Lorsqu'elle ne fut plus qu'à quelques pas de moi, je la vis frotter doucement ses yeux fatigués. Je levais un sourcil d'étonnement. J'avais l’intuition que j'étais sur le point d'assister à une scène surréaliste, ce qui ne me rassurait guère ; sans me vanter, je suis l'une des personnes les plus clairvoyantes de Gensokyô, et mon instinct ne m'a jamais trompé.
La suite des événements allait bien vite me révéler que j'avais, encore une fois, eu raison de me méfier.

-Bonjour, rouge-san, je suis ou exactement ?

- Par...Don ?

J'en aurais recraché ma bouchée de mochi. Mes Dieux, sur quelle énergumène étais-je encore tombée ? Cette fille n'était pas "juste" à côté de la plaque, elle était totalement perchée ! Elle ne savait même pas qui j'étais, moi, la grande miko d'Hakurei ?! Après tout, je pouvais quand même être considérée comme l'un des piliers de Gensokyô, en tant que gardienne de ses barrière et de sa pérennité. Et le rappeler, ce n'est pas du tout faire preuve d'égocentrisme, il s'agit simplement de la pure et simple réalité. Il est vrai que mon sanctuaire n'est pas vraiment un nid à fidèle, mais enfin, je doute qu'il existe encore au Pays des Illusions des individus, humains ou yôkai (surtout yôkai) qui ignorent jusqu'à ma fonction. A moins que lesdits individus aient passé leur vie reclus au fond d'une cave depuis 495 ans. Et encore.
Dans tous les cas, la jeune fille à la peau légèrement hâlée et aux joues roses qui se tenait devant moi en vacillant légèrement n'avait pas l'air d'avoir croupi dans un cagibi durant ces quatre derniers siècles. Elle n'avait pas l'air au mieux de sa forme, certes, mais quand même, de là à en oublier jusqu'à mon no..

"Waah !"

Elle venait de tomber à mes pieds, s'écroulant telle une poupée de chiffon sur les pavés de la cour. Cette fois-ci totalement déconcertée, je m’accroupissais sans réfléchir à ses côtés, et la secouait sans vergogne :

" Et oh, tout va bien ? Oh, vous me recevez ?
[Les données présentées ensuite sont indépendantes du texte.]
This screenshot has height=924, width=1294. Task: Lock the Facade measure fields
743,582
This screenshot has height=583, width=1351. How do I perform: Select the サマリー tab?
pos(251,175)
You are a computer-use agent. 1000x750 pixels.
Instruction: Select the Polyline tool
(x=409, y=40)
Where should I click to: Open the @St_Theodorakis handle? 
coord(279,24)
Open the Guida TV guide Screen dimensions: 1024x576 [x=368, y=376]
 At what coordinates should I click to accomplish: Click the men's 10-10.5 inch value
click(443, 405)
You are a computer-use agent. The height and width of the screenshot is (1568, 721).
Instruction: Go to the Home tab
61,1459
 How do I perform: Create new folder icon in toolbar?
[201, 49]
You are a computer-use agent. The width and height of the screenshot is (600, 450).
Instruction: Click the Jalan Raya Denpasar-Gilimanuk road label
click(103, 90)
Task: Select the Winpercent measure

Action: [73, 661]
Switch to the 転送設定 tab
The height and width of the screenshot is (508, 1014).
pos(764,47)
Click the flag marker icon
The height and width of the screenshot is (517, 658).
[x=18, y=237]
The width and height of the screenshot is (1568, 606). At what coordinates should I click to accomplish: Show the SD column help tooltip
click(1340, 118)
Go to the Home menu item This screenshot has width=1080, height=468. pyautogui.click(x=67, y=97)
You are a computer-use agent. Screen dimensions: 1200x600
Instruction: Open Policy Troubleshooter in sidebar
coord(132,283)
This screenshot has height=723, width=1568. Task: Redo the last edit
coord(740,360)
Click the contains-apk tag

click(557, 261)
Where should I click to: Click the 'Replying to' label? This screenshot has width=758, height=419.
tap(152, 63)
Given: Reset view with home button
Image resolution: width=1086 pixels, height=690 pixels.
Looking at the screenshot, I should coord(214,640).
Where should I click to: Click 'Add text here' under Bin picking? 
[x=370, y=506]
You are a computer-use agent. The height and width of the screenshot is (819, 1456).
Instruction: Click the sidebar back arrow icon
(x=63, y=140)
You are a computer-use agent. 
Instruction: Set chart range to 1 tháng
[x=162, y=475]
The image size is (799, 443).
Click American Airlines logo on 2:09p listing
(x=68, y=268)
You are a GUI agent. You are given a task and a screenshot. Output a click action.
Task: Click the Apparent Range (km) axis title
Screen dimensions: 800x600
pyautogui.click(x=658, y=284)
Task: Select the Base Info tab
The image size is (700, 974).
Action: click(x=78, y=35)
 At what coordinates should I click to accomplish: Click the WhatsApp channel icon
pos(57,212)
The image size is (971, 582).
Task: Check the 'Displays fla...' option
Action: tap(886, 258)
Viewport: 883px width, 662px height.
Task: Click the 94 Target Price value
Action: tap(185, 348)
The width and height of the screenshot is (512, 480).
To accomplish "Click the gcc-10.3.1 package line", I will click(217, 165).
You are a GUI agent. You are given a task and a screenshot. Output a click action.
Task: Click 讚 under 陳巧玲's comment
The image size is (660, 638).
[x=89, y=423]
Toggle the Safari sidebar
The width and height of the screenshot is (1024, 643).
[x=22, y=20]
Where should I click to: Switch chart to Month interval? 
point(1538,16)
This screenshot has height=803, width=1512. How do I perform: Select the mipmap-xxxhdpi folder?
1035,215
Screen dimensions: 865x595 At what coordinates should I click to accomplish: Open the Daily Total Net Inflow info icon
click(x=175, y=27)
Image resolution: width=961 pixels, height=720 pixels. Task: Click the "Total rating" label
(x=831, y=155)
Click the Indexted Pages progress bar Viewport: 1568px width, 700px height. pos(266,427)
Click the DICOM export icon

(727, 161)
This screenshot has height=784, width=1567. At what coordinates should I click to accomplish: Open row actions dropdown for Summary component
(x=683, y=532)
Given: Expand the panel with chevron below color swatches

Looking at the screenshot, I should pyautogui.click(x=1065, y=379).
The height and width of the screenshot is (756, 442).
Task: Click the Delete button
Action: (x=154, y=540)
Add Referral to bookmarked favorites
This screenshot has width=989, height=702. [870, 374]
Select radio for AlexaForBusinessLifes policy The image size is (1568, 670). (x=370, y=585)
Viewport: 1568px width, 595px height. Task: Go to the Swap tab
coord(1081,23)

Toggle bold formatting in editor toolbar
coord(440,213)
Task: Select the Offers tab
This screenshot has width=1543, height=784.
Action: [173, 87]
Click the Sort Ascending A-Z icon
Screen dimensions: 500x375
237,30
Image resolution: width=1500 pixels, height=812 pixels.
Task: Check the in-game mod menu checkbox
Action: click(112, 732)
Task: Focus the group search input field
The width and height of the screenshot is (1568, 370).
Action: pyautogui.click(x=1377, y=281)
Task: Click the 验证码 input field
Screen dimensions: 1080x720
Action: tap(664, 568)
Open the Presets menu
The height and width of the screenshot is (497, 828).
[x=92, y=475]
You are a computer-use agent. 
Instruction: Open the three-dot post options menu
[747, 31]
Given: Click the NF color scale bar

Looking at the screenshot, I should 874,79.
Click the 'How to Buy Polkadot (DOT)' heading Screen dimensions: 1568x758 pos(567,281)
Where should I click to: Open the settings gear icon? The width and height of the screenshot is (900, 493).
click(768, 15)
C'est alors que je perçu le très léger ronflement qui faisait frémir imperceptiblement ses narines ; je ne le croyais pas. Elle s'était endormie. Comme ça. Devant moi.

Je plaquais une main sur mon front, définitivement déboussolée.

" Mes dieux, c'est le pompon lunaire "

J'essayais de la réveiller en la chahutant délicatement, mais rien n'y faisait. Elle sommeillait profondément.
Ne sachant vraiment plus quoi faire, je m'assis près d'elle, et, saisissant une brindille qui traînait non loin de là, je commençais à lui donner des petits coups dans les côtes. Ne pouvant la laisser toute seule en plein milieu du sanctuaire (bonjour le sérieux de la Miko qui laisse traîner des cadavres dans toute sa propriété ; j'aurais eu l'air de quoi ? ) je n'avais plus qu'à attendre qu'elle se réveille. Et j’espérais sincèrement qu'elle n'allait pas tarder à émerger de son coma profond.

[HRP : désolée pour les fautes qui traînent et si il y a des tournures de phrases louches, je me relirai plus tard ;w; ]
avatar
Reimu Hakurei
Admin

Messages : 279
Date d'inscription : 18/07/2012
Localisation : Sanctuaire Hakurei

Voir le profil de l'utilisateur http://tales-of-gensokyo.forumactif.com

Revenir en haut Aller en bas

Re: Un thé avec une prétresse[pv Reimu et Bright]

Message par Reimu Hakurei le Lun 2 Sep - 17:56

- Qu'est-ce qui vous arrive, Reimu ?

Je sursautai et me retournai brusquement vers l'origine de la voix. Trop occupée à tenter de réveiller miss belle au bois dormant, je n'avais pas entendu la yôkai arriver discrètement dans mon dos. Dieux, ce que je pouvais détester ça !

- Non mais, ça ne va pas de surprendre les gens en douce par derrière comme ça ?  Qu'est-ce qui te prend ?

Je jetai un regard courroucé à la nouvelle arrivante ; longs cheveux bruns, pupilles vertes blasées et queue de louve couleur feuillage. Sa physionomie me disait vaguement quelque chose, mais malgré tous mes efforts je n'arrivais pas à mettre un nom sur ce visage aux traits froids.
Je lâchai un profond soupire qui allait en fait s'avérer être le premier d'une très longue série que m'inspirerait toute la conversation à venir, si je puis ainsi nommer l'échange surréaliste auquel j'étais sur le point assister.

- Il m'arrive que cette... Chose... S'est soudainement écroulée devant moi et comme tu peux le constater j'essaye de la ranimer, marmonnais-je d'un ton bourru.
Jugeant que la "chose" en question n'était pas prête se réveiller de sitôt malgré ma thérapie de choc, je jetai au loin ma brindille et me relevait, histoire de saluer convenablement la louve. Yôkai ou pas, je me devais quand même d'être polie avec les visiteurs du sanctuaire, ils se faisaient bien rares après tout.

- Désolée pour l’accueil, dis-je en m’époussetant, l'air un peu bougon ( ce n'est pas comme si j'avais honte de la façon dont j'avais réagi à l'instant après avoir été surprise dans une posture aussi embarrassante, pas du tout). Bienvenue chez moi. Besoin de quelque chose en particulier ?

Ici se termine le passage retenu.